Report how many lines below include "computer", giving the figure alone.

(Dataset entries)
+---+
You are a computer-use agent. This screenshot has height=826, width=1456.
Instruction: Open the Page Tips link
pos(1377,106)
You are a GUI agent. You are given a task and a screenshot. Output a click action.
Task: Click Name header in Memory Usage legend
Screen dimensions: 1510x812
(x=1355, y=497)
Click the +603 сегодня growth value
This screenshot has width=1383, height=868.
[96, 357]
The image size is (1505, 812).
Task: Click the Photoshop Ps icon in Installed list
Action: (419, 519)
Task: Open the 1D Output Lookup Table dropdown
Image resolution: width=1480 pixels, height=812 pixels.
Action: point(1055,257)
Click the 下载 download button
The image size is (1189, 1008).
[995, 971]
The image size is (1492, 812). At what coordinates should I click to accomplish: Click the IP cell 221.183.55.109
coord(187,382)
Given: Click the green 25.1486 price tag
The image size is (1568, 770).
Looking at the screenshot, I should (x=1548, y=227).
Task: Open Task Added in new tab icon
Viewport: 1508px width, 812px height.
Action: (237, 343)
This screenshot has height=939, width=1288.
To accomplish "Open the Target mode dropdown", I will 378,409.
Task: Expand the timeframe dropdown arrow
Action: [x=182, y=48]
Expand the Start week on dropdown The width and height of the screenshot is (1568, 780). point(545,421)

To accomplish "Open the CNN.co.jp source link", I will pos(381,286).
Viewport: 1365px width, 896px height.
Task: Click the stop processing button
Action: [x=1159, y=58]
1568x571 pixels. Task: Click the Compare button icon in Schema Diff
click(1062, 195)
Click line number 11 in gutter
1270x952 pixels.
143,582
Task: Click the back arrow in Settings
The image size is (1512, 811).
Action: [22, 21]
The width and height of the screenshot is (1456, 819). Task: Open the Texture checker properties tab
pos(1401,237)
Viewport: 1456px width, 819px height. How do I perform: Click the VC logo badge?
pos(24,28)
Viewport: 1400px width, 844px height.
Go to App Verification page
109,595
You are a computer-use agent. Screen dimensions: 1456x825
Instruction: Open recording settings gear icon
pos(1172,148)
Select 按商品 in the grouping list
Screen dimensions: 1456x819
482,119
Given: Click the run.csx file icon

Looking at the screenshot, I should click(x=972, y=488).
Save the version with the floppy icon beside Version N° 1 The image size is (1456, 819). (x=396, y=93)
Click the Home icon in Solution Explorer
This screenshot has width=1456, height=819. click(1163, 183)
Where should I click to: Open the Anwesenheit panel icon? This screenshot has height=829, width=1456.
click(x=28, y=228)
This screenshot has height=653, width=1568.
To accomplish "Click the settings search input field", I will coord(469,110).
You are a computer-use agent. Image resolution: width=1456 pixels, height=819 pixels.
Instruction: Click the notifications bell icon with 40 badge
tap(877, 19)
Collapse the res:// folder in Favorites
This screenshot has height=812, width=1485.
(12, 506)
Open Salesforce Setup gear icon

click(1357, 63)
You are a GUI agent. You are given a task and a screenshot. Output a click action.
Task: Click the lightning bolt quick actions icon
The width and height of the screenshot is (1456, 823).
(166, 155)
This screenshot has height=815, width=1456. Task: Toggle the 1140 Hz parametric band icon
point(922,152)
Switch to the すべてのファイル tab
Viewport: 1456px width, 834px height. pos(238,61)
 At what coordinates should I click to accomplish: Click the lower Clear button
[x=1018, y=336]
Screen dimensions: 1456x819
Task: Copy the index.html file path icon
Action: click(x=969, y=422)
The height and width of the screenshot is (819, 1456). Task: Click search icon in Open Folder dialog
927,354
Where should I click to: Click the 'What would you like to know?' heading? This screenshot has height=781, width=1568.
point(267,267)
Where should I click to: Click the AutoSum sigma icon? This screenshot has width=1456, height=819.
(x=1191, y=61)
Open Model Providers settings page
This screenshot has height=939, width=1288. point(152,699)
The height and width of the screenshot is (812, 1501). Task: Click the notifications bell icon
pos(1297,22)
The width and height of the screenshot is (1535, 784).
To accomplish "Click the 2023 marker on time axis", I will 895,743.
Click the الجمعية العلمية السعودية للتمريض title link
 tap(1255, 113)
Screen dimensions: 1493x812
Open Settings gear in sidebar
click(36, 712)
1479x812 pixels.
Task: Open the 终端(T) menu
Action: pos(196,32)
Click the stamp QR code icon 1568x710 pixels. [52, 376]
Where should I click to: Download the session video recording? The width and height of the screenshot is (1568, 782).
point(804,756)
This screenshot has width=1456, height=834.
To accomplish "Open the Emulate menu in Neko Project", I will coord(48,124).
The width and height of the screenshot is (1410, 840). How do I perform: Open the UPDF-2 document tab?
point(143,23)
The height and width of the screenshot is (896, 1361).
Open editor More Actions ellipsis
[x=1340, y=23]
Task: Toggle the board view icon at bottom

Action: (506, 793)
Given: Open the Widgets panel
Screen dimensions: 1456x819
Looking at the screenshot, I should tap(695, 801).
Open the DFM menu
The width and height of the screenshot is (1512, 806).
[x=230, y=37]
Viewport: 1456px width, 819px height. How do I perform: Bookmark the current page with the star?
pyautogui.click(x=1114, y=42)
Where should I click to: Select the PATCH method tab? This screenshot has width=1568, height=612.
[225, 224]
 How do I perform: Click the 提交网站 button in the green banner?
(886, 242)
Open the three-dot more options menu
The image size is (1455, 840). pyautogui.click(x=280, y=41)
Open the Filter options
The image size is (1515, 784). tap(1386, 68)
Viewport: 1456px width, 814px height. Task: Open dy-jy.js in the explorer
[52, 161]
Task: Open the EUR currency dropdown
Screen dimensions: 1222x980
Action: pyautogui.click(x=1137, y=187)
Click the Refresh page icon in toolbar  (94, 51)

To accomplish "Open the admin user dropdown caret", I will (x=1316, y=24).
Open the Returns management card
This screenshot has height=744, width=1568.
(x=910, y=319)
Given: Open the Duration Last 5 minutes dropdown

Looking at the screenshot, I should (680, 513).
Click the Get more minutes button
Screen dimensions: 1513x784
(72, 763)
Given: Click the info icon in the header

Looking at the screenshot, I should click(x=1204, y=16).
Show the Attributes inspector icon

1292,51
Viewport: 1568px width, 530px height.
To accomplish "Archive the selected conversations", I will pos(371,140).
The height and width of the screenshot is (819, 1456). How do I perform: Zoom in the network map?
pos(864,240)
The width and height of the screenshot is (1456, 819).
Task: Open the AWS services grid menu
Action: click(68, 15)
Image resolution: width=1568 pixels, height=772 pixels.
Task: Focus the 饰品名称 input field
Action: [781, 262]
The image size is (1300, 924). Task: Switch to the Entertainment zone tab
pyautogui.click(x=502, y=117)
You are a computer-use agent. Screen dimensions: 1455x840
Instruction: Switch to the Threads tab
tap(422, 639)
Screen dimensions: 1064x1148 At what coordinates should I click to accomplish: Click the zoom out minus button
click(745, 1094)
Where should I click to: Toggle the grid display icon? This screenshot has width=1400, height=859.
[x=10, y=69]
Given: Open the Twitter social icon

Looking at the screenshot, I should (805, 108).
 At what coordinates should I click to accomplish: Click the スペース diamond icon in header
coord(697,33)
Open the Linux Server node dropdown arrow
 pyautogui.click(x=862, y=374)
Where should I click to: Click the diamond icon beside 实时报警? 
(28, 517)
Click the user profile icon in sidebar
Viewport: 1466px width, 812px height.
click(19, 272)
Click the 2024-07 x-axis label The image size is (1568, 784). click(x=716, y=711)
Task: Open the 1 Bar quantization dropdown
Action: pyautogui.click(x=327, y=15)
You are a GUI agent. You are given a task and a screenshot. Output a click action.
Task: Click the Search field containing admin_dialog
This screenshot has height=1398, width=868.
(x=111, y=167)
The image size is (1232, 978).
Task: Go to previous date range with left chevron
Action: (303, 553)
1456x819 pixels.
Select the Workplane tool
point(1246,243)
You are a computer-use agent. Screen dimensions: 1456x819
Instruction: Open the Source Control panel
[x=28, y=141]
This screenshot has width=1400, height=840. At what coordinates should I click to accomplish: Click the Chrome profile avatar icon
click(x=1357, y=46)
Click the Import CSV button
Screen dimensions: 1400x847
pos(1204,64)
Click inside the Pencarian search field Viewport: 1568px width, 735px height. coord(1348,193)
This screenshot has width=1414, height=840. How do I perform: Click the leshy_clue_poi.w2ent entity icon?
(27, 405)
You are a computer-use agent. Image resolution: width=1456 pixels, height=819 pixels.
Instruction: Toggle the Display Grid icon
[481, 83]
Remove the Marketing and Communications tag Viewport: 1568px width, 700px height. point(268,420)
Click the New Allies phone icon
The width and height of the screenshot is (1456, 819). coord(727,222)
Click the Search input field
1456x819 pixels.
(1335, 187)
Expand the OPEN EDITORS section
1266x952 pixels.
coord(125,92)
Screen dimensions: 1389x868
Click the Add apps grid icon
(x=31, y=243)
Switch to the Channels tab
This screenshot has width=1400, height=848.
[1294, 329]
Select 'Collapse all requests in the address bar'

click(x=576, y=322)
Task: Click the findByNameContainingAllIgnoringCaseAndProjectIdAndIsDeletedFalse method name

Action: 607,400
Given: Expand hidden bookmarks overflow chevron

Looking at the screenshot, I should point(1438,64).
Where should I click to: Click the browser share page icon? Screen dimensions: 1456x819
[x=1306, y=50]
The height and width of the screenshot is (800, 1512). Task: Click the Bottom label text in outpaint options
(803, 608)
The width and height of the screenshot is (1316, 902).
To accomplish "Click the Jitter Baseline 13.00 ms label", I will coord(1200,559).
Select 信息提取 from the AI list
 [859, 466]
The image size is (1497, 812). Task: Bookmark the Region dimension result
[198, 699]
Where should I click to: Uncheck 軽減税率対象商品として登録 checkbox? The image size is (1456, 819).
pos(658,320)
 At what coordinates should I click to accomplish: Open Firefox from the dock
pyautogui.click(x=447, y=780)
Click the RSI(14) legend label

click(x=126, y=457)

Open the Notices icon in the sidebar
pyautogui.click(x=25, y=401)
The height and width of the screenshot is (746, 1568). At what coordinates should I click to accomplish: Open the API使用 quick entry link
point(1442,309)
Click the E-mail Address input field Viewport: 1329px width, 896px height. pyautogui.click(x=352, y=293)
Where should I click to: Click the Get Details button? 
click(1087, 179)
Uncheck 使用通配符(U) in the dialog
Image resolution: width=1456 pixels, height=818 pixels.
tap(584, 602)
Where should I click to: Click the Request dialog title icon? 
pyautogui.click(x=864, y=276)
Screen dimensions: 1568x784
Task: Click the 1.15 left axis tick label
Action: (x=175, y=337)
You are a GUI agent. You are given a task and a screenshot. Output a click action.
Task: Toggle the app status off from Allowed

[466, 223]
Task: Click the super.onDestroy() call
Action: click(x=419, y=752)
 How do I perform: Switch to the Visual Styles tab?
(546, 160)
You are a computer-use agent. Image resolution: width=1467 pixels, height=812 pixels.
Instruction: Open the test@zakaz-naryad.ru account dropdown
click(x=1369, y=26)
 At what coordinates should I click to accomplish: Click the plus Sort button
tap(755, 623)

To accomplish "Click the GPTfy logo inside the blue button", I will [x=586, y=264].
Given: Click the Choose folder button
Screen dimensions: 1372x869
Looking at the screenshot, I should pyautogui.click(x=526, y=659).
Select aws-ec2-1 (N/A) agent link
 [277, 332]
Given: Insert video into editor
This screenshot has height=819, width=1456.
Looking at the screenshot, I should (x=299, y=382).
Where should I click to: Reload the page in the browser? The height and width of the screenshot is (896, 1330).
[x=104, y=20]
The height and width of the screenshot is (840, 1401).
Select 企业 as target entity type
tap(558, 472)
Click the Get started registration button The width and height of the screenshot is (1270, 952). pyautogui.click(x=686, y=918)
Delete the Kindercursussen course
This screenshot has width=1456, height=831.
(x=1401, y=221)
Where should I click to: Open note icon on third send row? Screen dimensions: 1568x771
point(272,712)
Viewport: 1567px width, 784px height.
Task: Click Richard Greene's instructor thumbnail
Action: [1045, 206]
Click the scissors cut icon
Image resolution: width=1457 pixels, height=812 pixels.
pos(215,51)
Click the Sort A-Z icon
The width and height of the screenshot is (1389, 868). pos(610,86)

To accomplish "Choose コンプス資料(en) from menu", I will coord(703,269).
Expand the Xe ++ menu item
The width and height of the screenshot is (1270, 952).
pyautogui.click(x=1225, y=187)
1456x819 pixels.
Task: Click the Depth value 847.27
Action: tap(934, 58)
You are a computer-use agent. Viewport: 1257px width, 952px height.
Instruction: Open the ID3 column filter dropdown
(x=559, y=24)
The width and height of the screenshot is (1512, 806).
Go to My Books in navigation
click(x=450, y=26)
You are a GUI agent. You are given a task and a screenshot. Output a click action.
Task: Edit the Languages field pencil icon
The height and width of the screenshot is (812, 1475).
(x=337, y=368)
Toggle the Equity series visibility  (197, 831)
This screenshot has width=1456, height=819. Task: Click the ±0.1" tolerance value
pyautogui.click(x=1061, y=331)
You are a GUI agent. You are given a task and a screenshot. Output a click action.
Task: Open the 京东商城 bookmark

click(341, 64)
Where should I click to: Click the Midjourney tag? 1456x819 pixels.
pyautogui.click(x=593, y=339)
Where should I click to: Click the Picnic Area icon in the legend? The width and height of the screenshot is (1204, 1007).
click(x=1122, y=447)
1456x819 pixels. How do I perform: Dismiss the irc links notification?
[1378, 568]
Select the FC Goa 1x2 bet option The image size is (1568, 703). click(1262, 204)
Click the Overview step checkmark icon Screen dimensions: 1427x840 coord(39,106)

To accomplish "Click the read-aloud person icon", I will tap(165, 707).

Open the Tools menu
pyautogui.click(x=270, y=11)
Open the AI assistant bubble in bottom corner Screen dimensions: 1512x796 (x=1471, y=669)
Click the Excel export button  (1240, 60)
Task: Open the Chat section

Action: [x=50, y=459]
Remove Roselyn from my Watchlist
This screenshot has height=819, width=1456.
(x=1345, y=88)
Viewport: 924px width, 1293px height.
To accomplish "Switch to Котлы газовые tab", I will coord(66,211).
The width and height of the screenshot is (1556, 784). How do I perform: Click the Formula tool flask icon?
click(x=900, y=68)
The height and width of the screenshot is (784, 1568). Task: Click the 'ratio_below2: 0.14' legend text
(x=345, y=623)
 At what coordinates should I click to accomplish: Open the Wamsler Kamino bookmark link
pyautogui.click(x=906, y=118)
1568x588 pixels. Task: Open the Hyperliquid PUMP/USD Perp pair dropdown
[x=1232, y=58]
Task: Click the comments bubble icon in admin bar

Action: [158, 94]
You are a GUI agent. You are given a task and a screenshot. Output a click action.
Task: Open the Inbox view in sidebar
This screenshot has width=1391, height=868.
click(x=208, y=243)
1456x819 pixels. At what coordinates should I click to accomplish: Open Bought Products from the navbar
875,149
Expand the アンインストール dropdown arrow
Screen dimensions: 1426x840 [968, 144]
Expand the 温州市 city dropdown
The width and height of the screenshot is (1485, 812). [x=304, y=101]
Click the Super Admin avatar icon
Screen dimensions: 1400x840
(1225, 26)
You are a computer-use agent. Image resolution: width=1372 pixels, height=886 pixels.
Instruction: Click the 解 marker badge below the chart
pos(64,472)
+---+
Reply to the exercise. 9